Birth certificates aren't medical records. They are the government's "vital records." They're used for administrative/legal purposes.
In the US, when a child is adopted, their birth certificate is commonly amended to reflect their adoptive parents' names instead of their birthparents'. The original birth certificate is not necessarily available to the public nor even to the person whose birth certificate it is. You'd have to seek a court order to see the original. A judge might not grant the request if it isn't your business. Obviously the historical & biological fact of one's birthparents can't change. But City Hall administrators can deem the details of the birth/adoption as socially and legally irrelevant and also a matter of personal privacy so that birthparent names won't follow an adopted child on their birth certificate for the rest of their life.

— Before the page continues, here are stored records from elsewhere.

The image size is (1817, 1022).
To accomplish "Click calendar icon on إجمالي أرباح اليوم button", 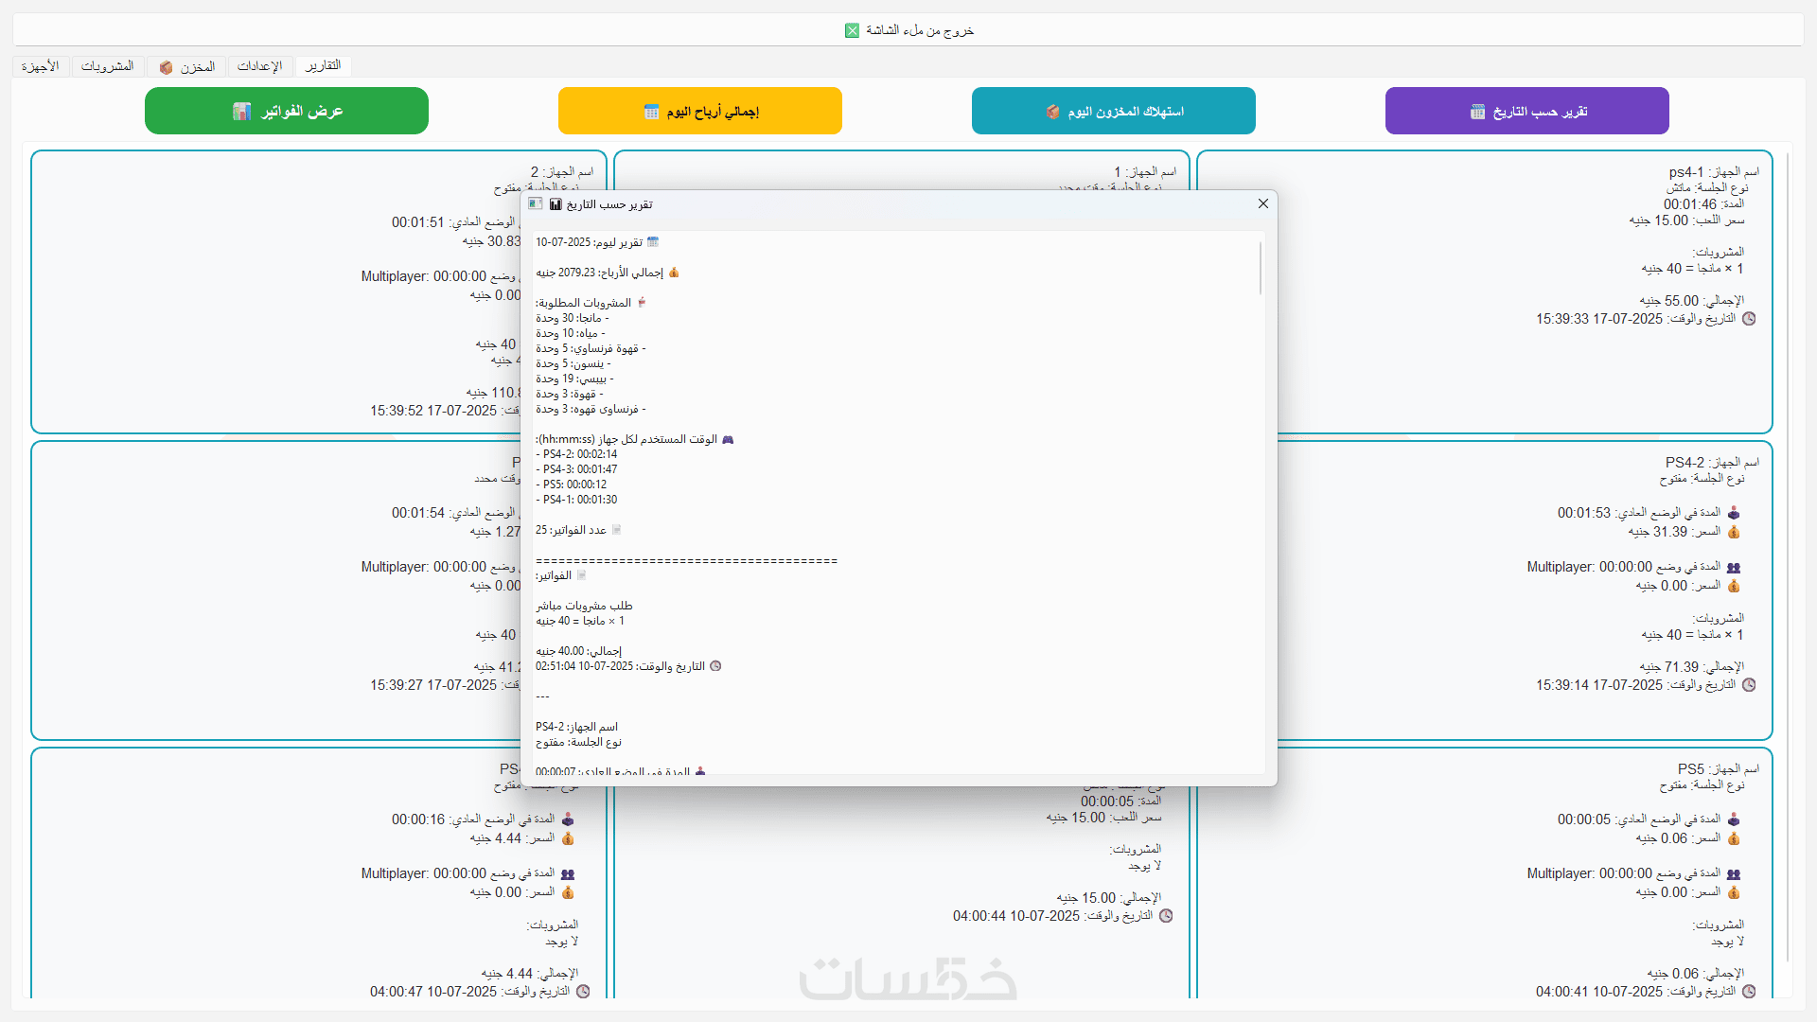I will click(x=651, y=112).
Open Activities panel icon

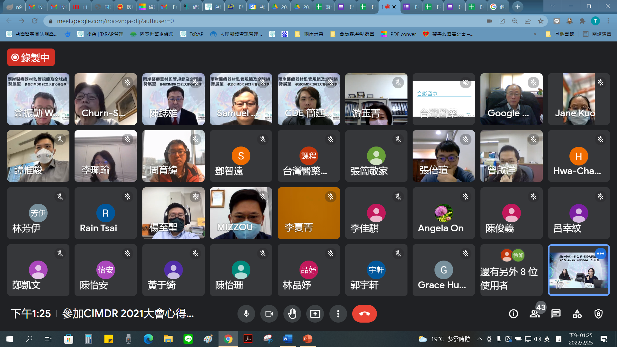tap(577, 314)
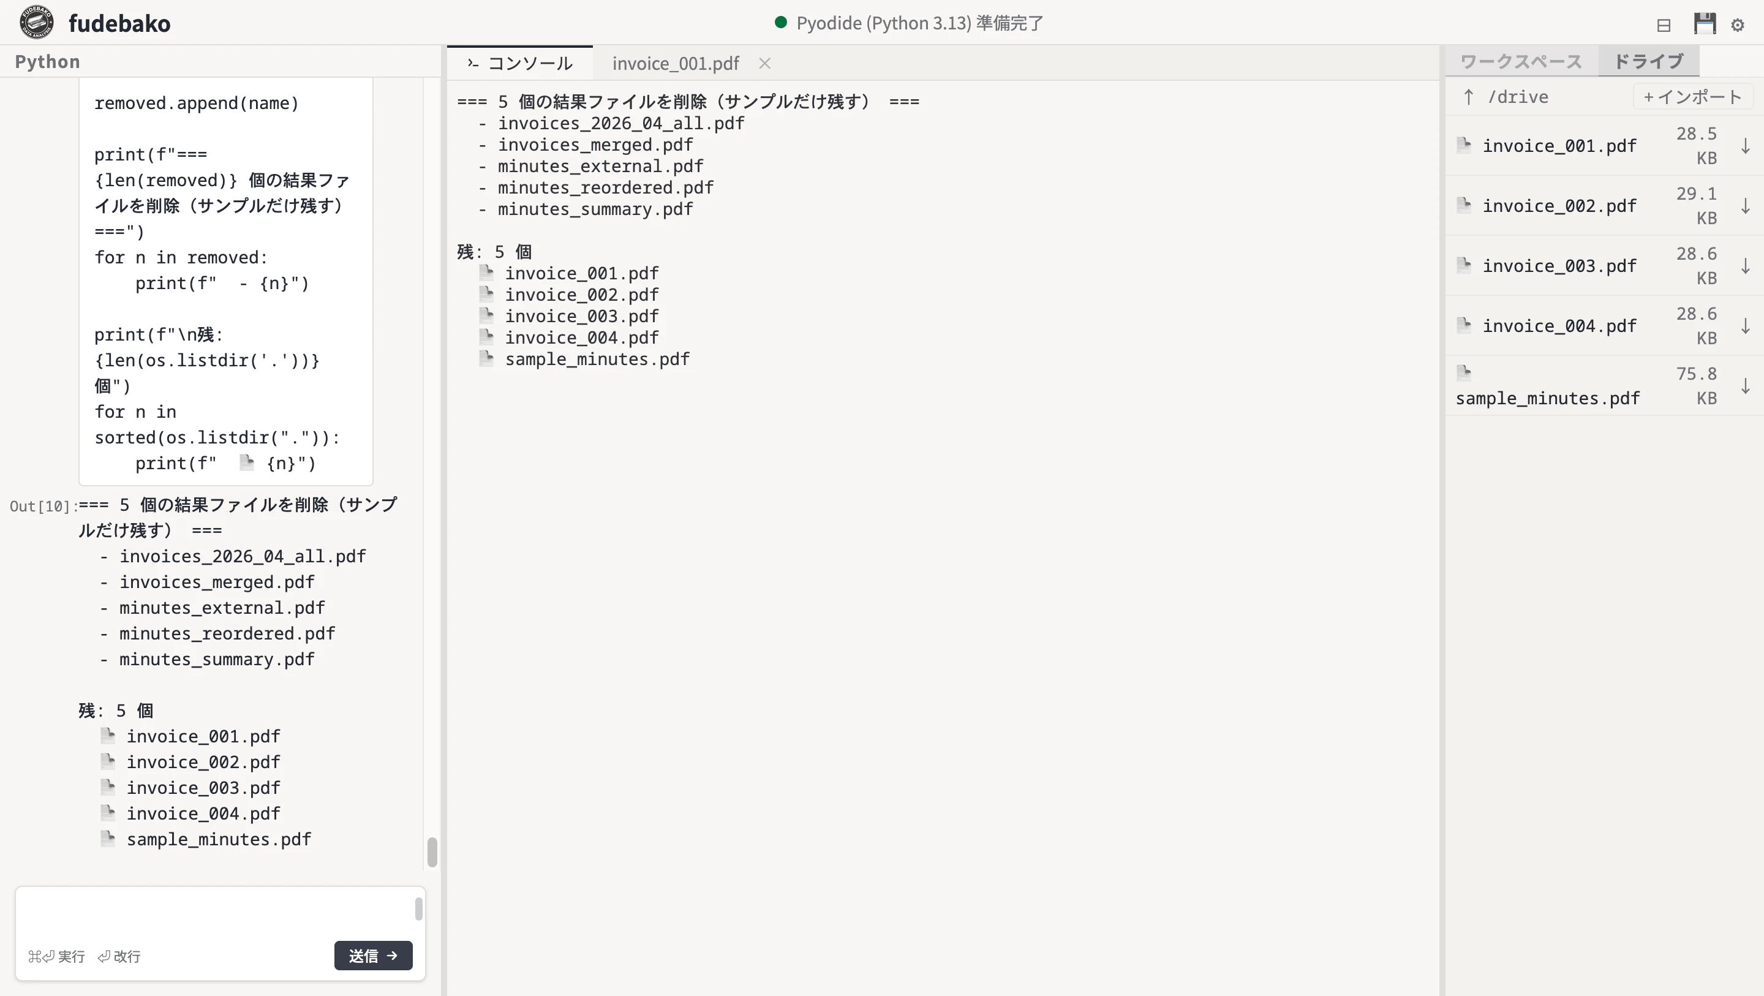Image resolution: width=1764 pixels, height=996 pixels.
Task: Click the split layout icon in the header
Action: click(1664, 25)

We show our birth certificates when we get married or divorced, when we get other identity documents (drivers' licenses, passports, etc.), when we apply for government benefits, or when schools or employers ask for them.
If a birth certificate contains information like names, genders, etc. that don't match the way a person lives, it can "out" the person unnecessarily when no one had even intended to look for those particular details. If you're in HR and it's your job to ask for employee's birth certificates as a routine matter, you don't need to get information that allows you to say "oh hey cool you were adopted, your birthmother is my next-door neighbor, and I never would have guessed you were born with those genitals."
That is why transgender people are allowed to change our birth certificates. Most U.S. states have allowed it for decades. We need this for the same reason we want an appropriate gender listed on our driver's licenses. When we're pulled over at a traffic stop, there's no reason for our driver's license to out us as transgender to the cop. When we enroll in a university, there's no reason for our birth certificate to out us as transgender to the staff who put our data in the system.
The birth certificate, like the driver's license, is subject to human error/omission at the time it's drafted, it can be legally changed, and thus it isn't the proper tool with which to communicate biological facts if/when it's ever important to communicate those facts. If a doctor needs to know our sex as it was recorded at birth, or something about our birthparents, etc. we'll tell the doctor that medically relevant information. The doctor doesn't go to City Hall and request a $35 certified copy of our birth certificate to find out how we were physically embodied as infants.